Sell off su Alibaba e JD.com. Minaccia delisting Sec affonda indice Nasdaq Golden Dragon China (-10%)

14 Marzo 2022, di Redazione Wall Street Italia

Sell off sui titoli delle Big Tech cinesi quotate a Wall Street, dopo il collasso della borsa Hong Kong. Oggi l’indice Hang Seng è capitolato del 5% circa, pagando sia la notizia dell’aumento delle nuove infezioni da Covid-19 nella Cina continentale, al ritmo più alto dai tempi del lockdown di Wuhan, sia il timore che diverse Big Tech quotate a Wall Street siano costrette al delisting.

Occhio al Nasdaq Golden Dragon China Index, indice che monitora i titoli delle società cinesi scambiati a Wall Street, che in avvio di seduta è precipitato fino a -10%, crollando al minimo dal 2013.

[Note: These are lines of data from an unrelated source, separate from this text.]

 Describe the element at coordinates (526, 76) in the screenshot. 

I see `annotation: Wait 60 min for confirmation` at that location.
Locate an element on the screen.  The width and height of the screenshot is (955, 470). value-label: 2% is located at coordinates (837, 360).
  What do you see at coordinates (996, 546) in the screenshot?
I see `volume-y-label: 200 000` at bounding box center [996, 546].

L’Hang Seng della borsa di Hong Kong è capitolato oggi, per la precisione, del 4,97%, a 19.531,66. Pesanti le vendite che si sono abbattute su Tencent (-9,79%), Alibaba (-10,9%) e Meituan -16,84%.

Il sottindice dei titoli tecnologici Hang Seng Tech index è crollato dell’11,03% a quota 3.778,60.

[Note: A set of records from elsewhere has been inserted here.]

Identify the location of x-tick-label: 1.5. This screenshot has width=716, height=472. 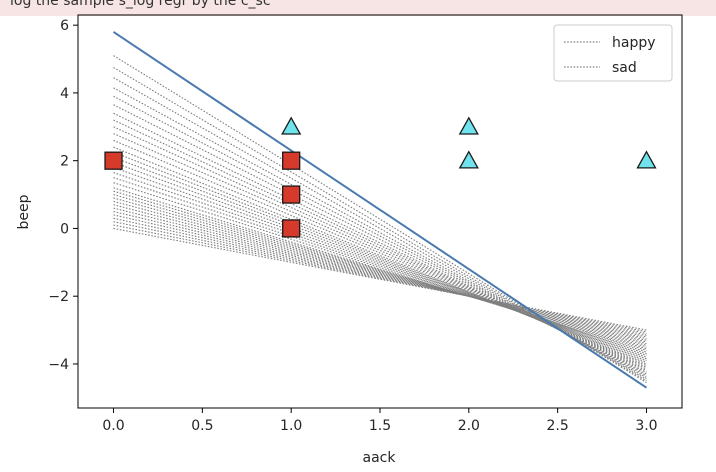
(380, 426).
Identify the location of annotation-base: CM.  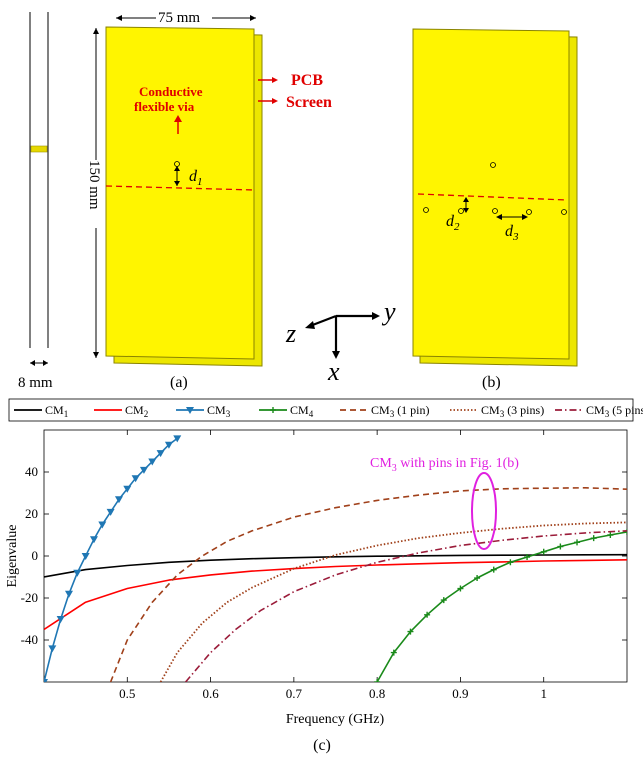
(381, 464).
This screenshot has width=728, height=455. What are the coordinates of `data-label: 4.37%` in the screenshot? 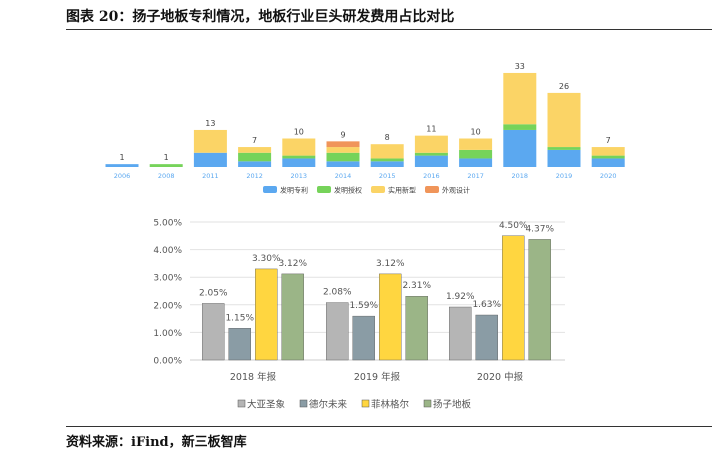 It's located at (540, 229).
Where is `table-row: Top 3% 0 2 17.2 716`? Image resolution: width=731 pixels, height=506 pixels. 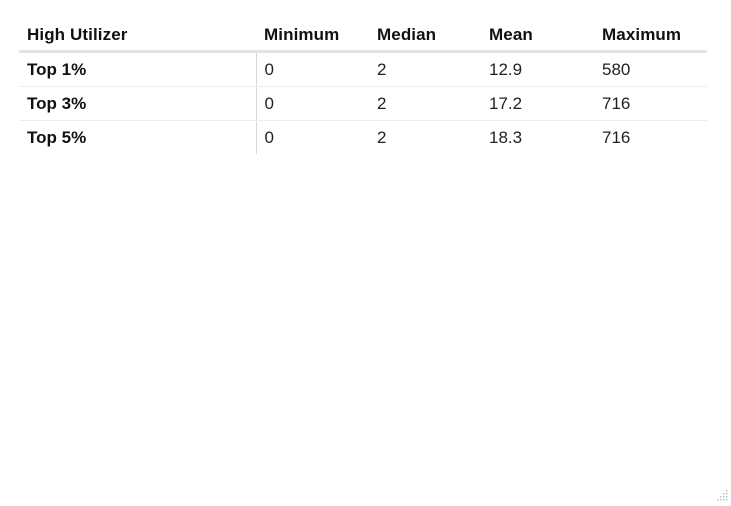 table-row: Top 3% 0 2 17.2 716 is located at coordinates (363, 104).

La doccia fredda è arrivata venerdì scorso, quando la Securities and Exchange Commission, autorità di controllo della Borsa Usa, ha fatto i nomi di cinque società che fanno parte di una lista di 270 aziende cinesi quotate sul Nyse e sul Nasdaq che rischiano il delisting.

Il delisting avverrà, a meno che le relative società non consentiranno alle autorità americane di visionare documenti dettagliati di revisione contabile che avallino i loro report di bilancio.

Le cinque società cinesi sono BeiGene, Zai Lab, ACM Research, Yum China, HutchMed.

Il timore che a rischiare il delisting siano anche nomi ben più noti della corporate China mette sotto pressione le ADR di JD.com e Alibaba, che anche a New York affondano di oltre il 7%.